Mesdames, Mesdemoiselles, Messieurs,
Notre très beau et magnifique pays regorge de talents extraordinaires et peu de choses sont faites pour encourager la créativité de nos jeunes compatriotes. Le CJDM, profitant de sa diffusion internationale grâce à sa présence sur le réseau mondial et multimédia Internet, a décidé de remédier à cette situation pour sortir un écrivain talentueux de l’ombre. Ce monsieur, Abderrahim de son tendre prénom, a été condamné par le sort et par l’inculture de ses compatriotes à occuper un sombre bureau dans les locaux d’Aujourd’hui le Maroc, où il excerce l’ingrat métier de chroniqueur judiciaire pour le fameux journal.
Assez parlé, lisons ensemble la chronique de ce chevalier des mots. (texte en gras)
Il est chauffeur d’un grand taxi.
Ainsi commence donc cette chevauchée littéraire, par la trivialité saisissante de la vie quotidienne.

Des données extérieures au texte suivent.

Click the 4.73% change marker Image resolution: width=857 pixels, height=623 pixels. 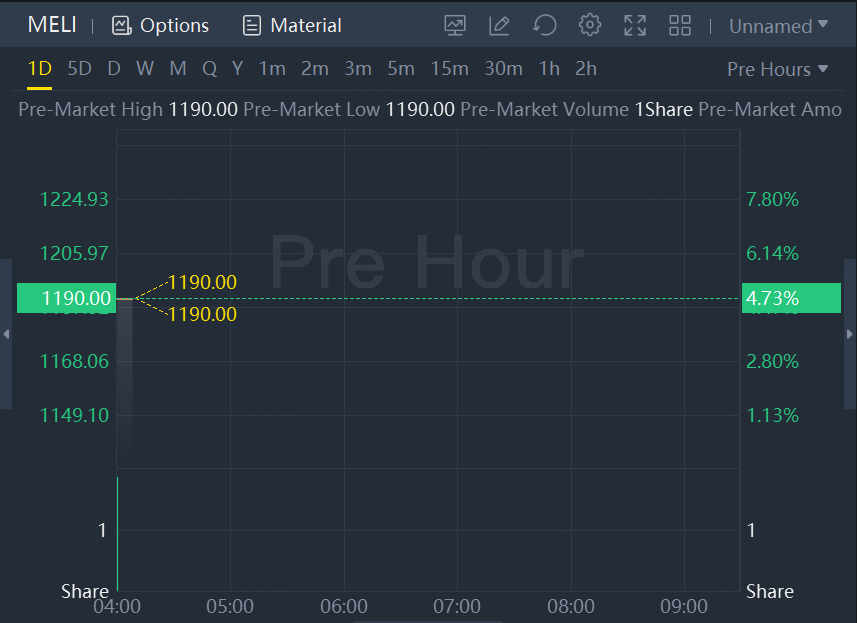pyautogui.click(x=772, y=298)
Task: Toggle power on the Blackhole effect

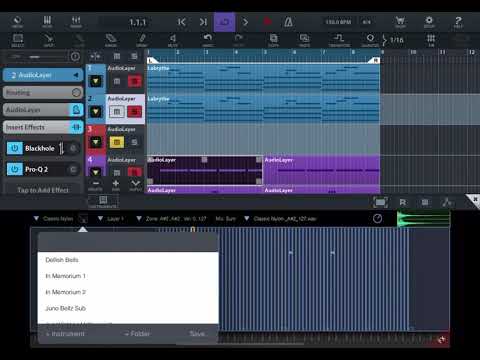Action: coord(15,148)
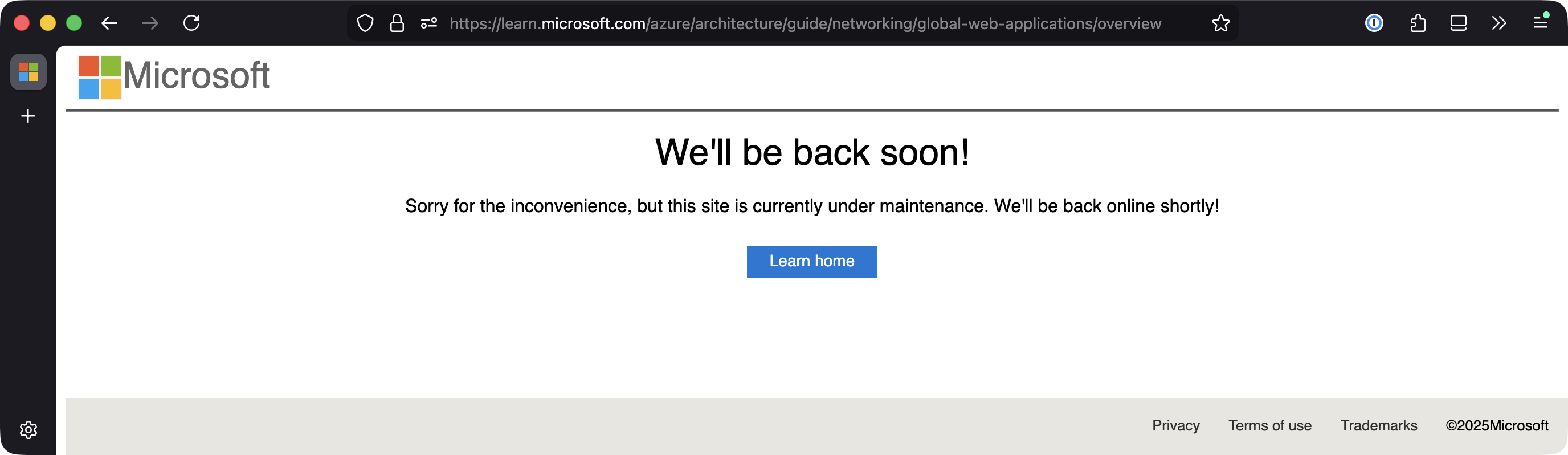The image size is (1568, 455).
Task: Open the 1Password extension icon
Action: click(1374, 23)
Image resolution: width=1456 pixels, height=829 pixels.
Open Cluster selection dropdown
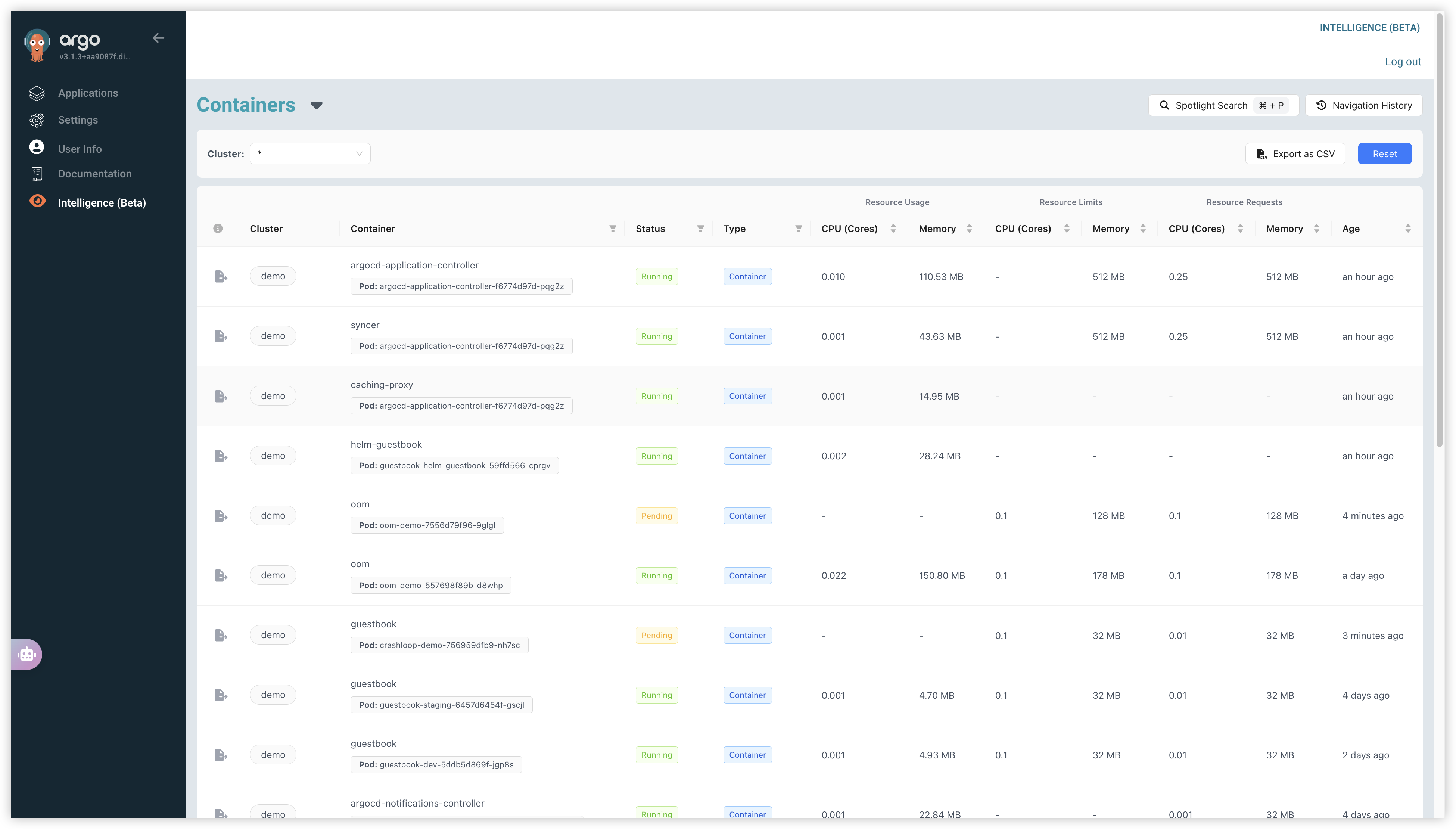309,154
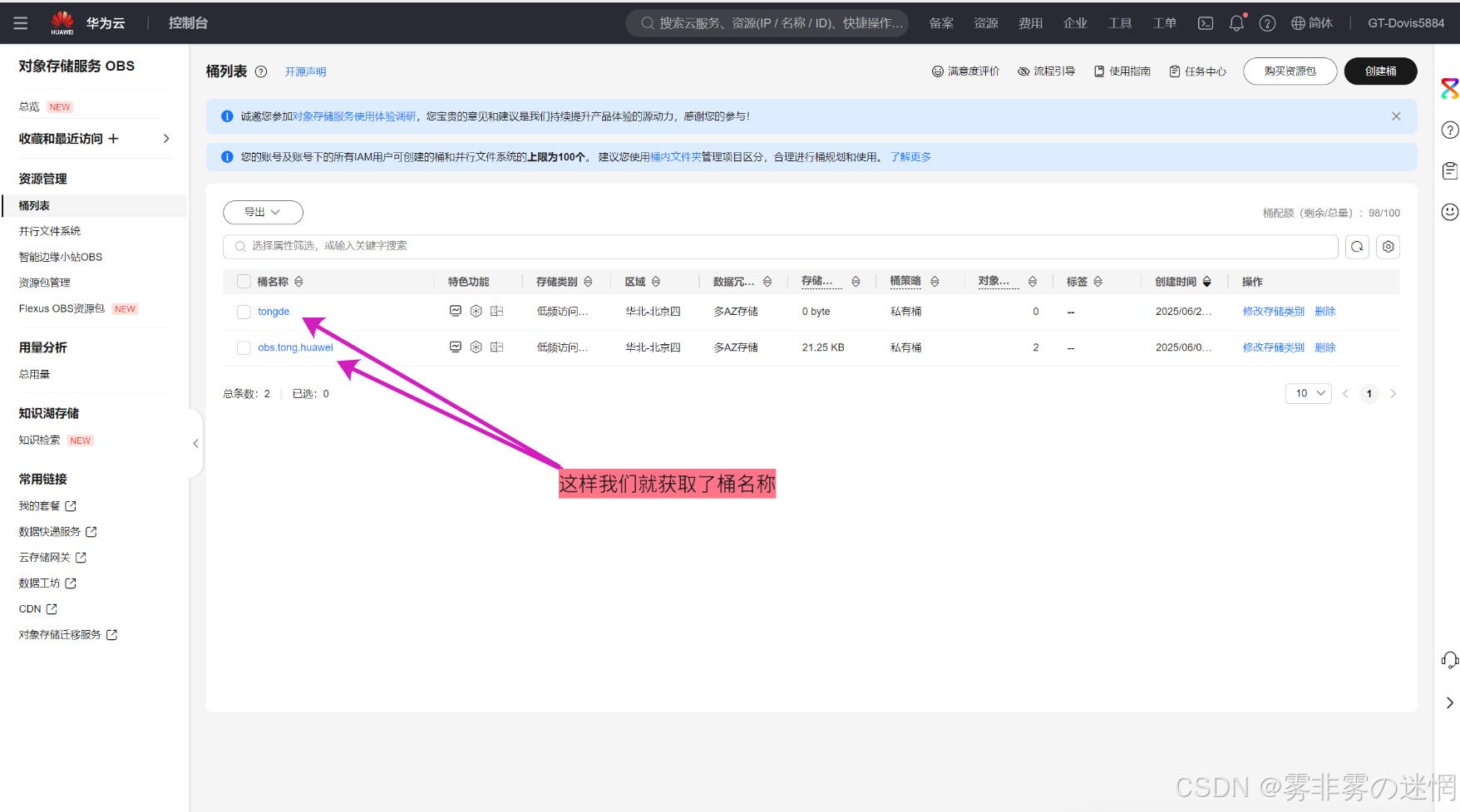1460x812 pixels.
Task: Click the smiley feedback icon in right sidebar
Action: click(1449, 212)
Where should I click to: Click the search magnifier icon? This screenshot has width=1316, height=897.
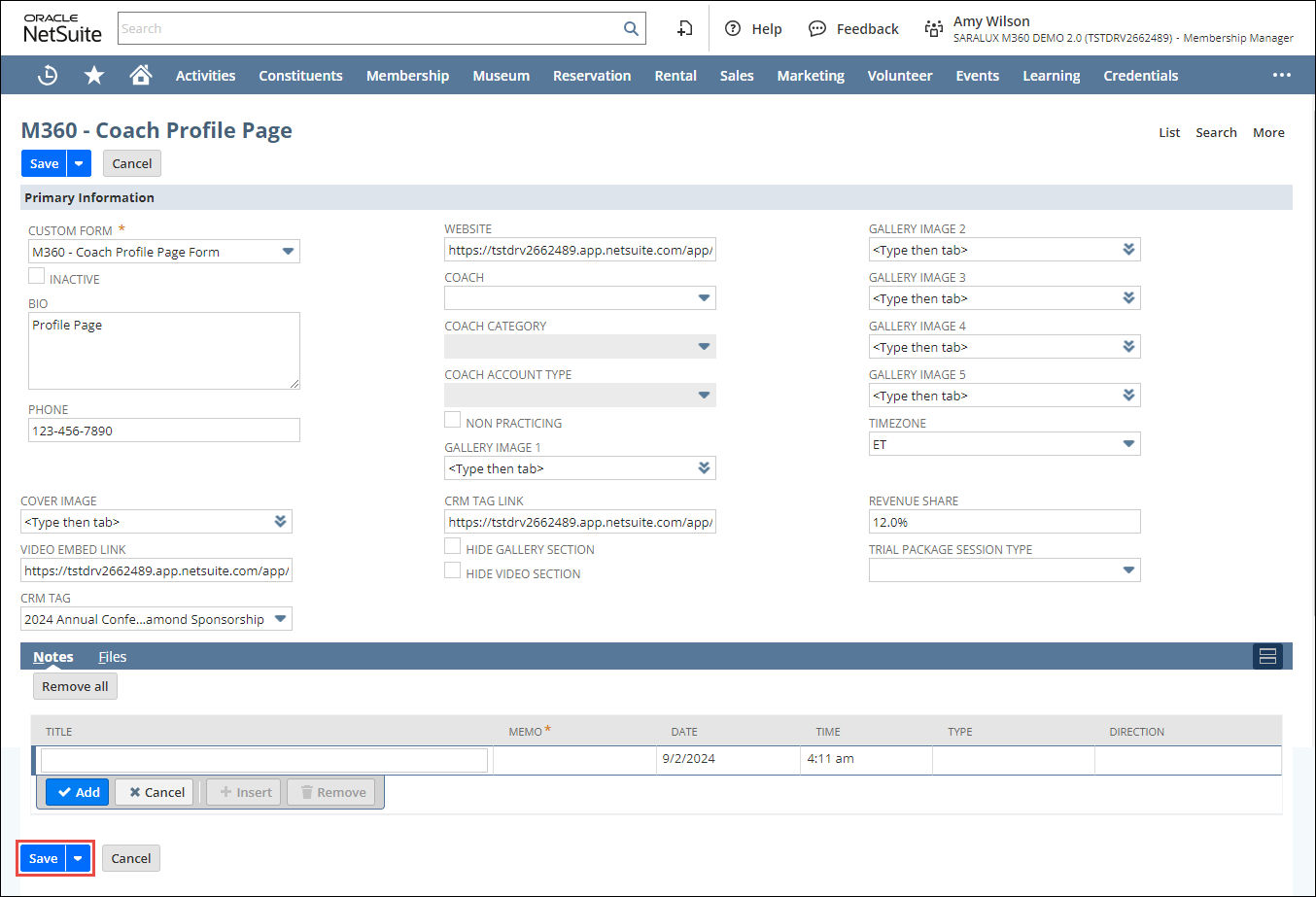[631, 29]
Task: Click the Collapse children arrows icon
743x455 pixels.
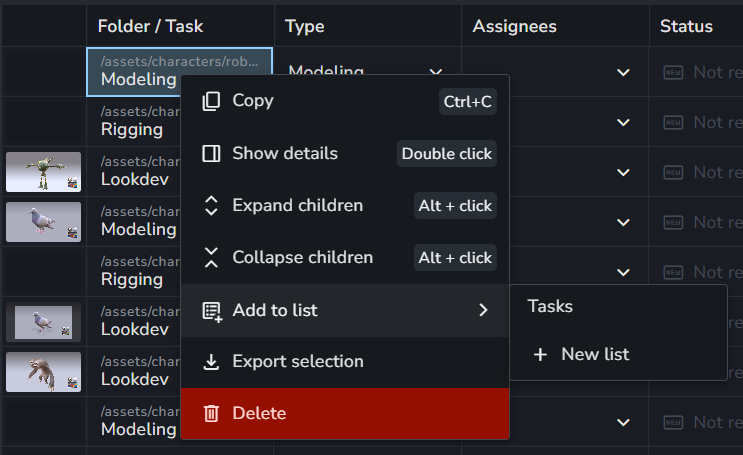Action: coord(211,257)
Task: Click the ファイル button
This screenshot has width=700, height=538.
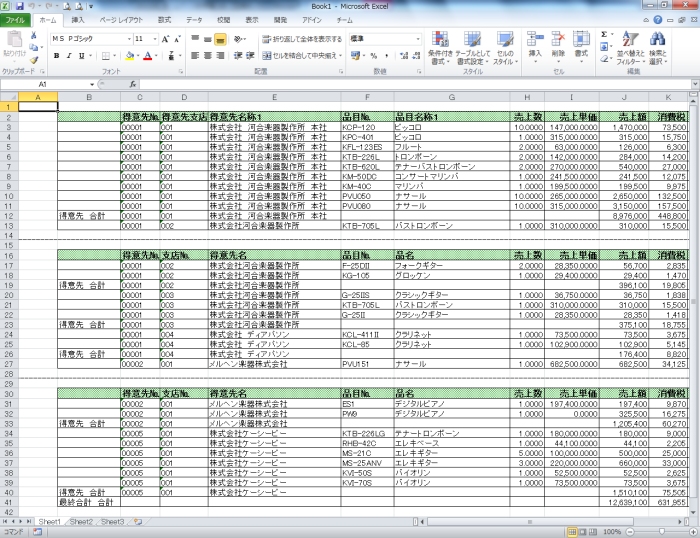Action: click(x=17, y=20)

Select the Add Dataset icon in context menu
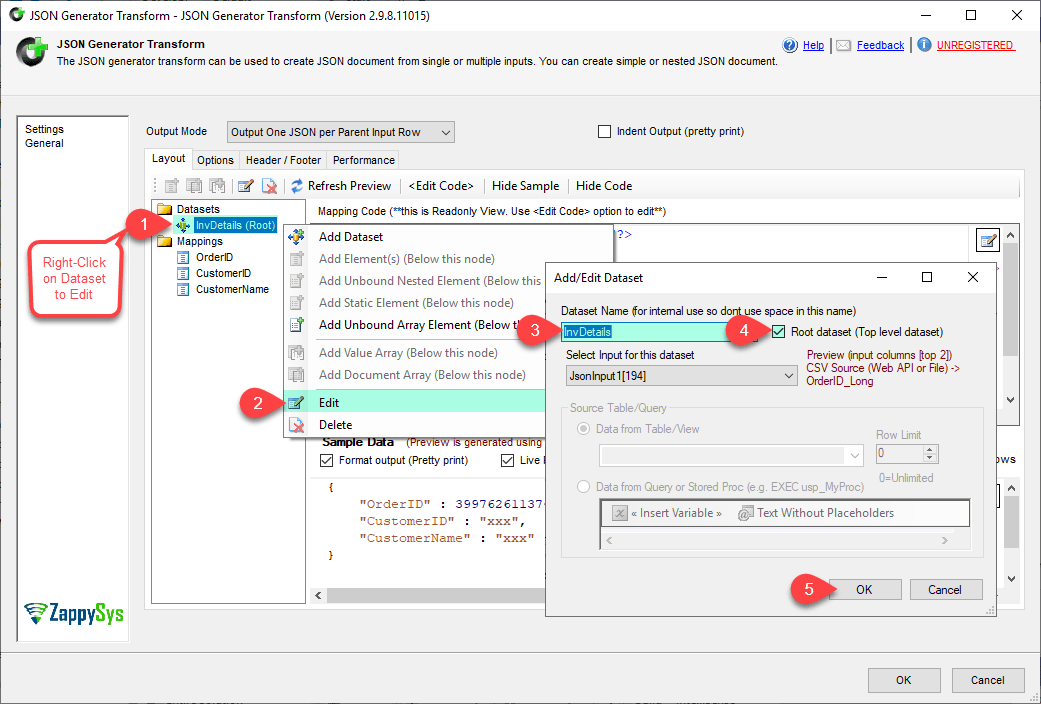click(295, 237)
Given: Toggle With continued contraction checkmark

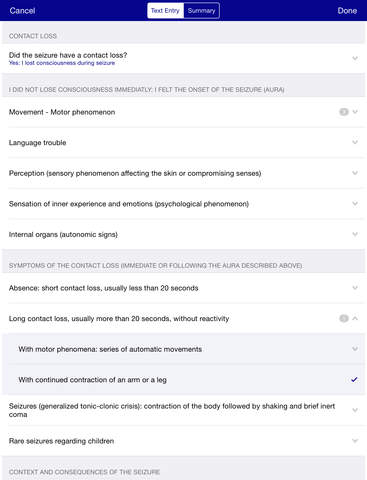Looking at the screenshot, I should pos(354,379).
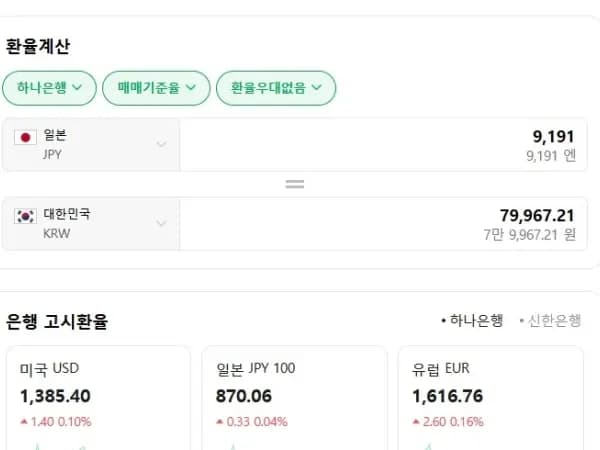600x450 pixels.
Task: Click the 환율계산 section heading
Action: coord(38,46)

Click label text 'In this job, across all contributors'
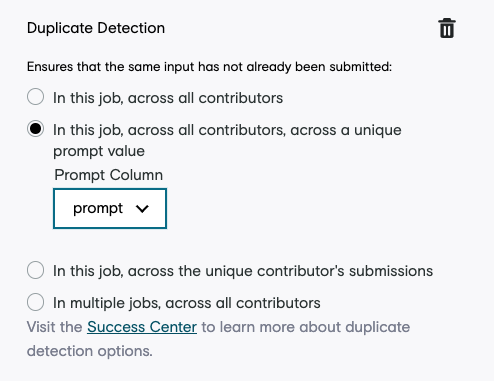tap(168, 98)
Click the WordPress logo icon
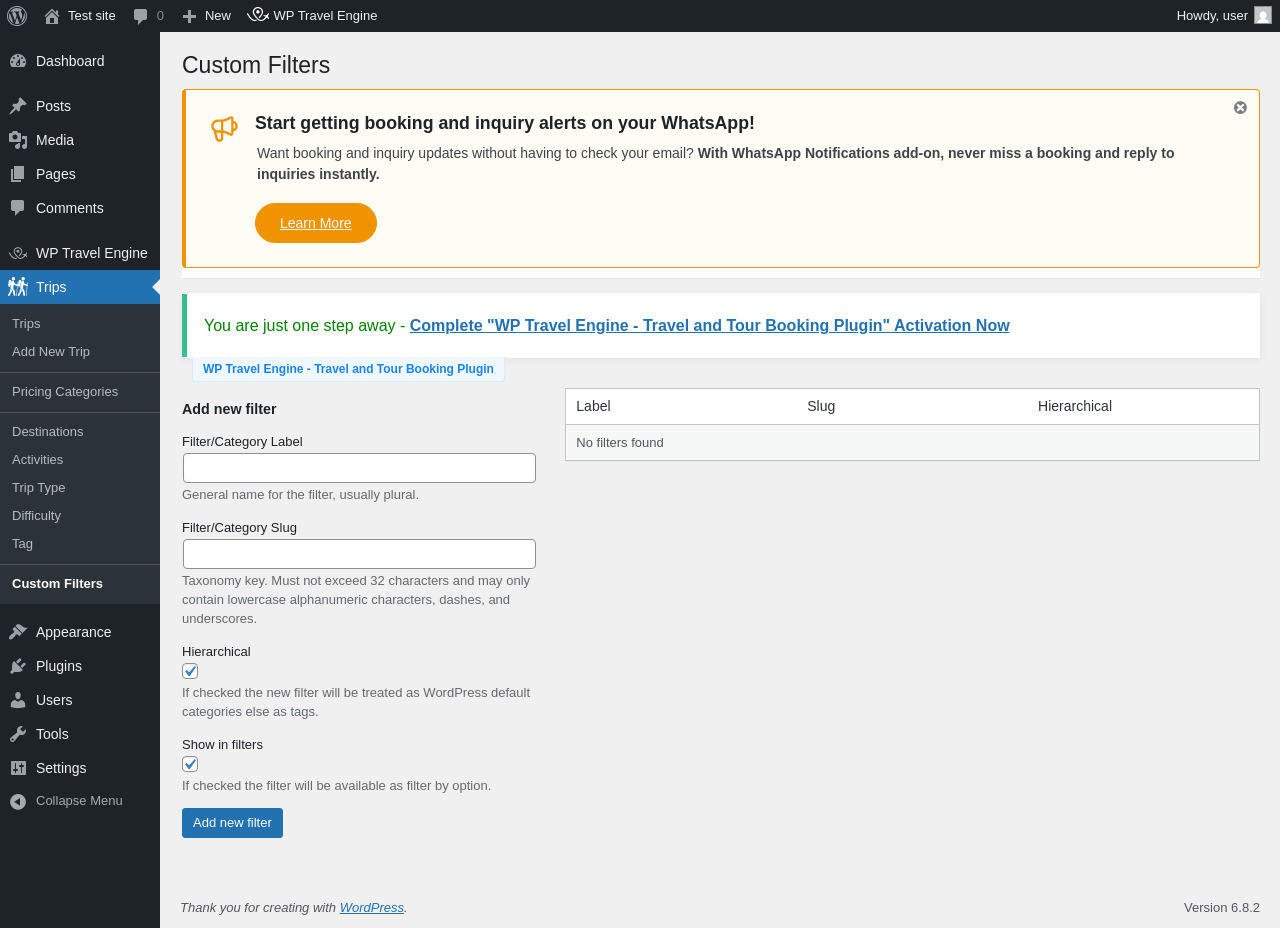 (x=17, y=16)
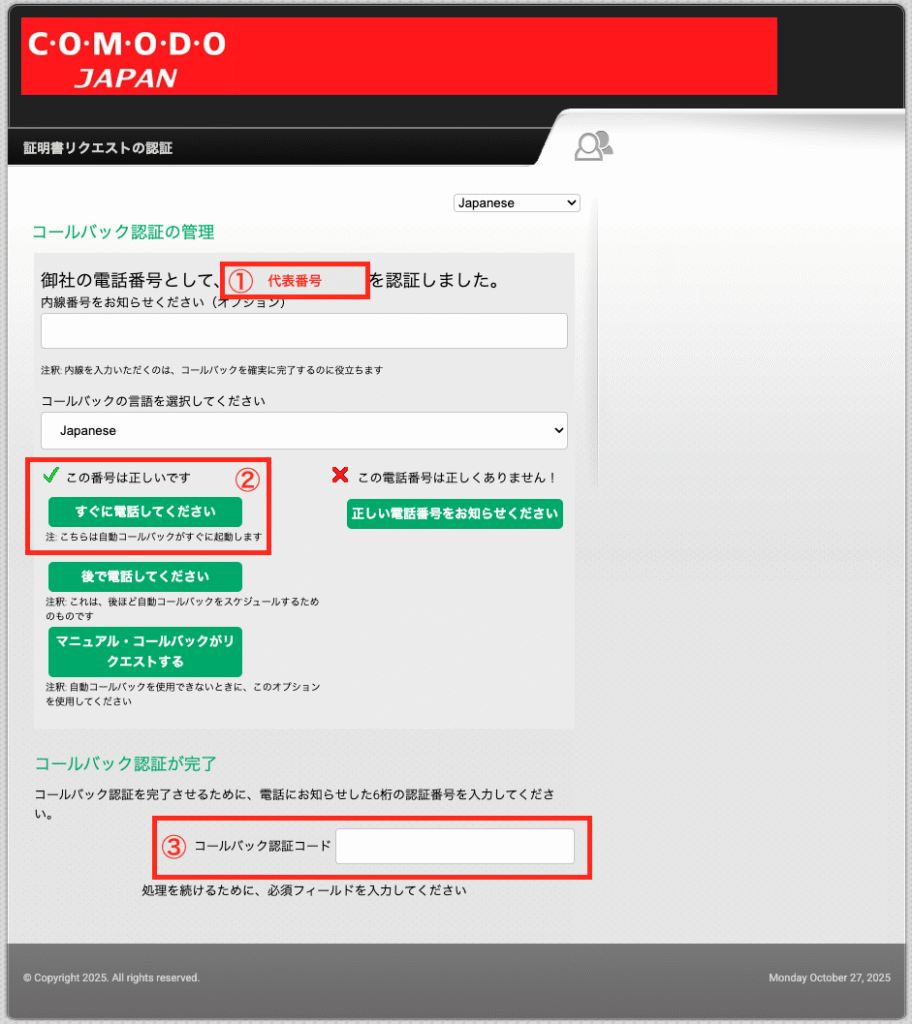The height and width of the screenshot is (1024, 912).
Task: Click the circled number ③ marker
Action: click(174, 846)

La quarantaine sonnante, ce père de famille parcourait quotidiennement, à bord de son véhicule blanc, le trajet entre la place Maréchal et le quartier El Oulfa, à Casablanca.
Le chroniqueur nous donne d’abord quelques informations de base sur notre homme, qui a la quarantaine sonnante (et trébuchante? ). Il est donc chauffeur de taxi, entre, précise-t-il, Maréchal et Oulfa. Le lecteur s’attend naturellement à ce que cette information soit cruciale à la compréhension du texte, ou qu’un moins, un évènement saugrenu ait lieu précisément sur ce trajet et qui changera complètement le cours de l’Histoire. Et bien vous savez quoi ? surprise, surprise ! cette information est complètement inutile, et le type aurait pu conduire son taxi de couleur rose pédé entre Tizi Ouazzou et Hammamat ça n’aurait absolument rien changé. Ce passage a en fait un rôle purement esthétique, contrairement à la phrase qui suit .
En fait, il est un homme tranquille.
La locution en fait a permis à l’auteur d’aller au fond des choses et de réfuter subtilement tous les clichés du taximan-truand malheureusement très répandus dans notre société.
Mais, le mauvais voisinage peut jeter quiconque dans le gouffre des rixes sans fin et le rendre une personne à problèmes.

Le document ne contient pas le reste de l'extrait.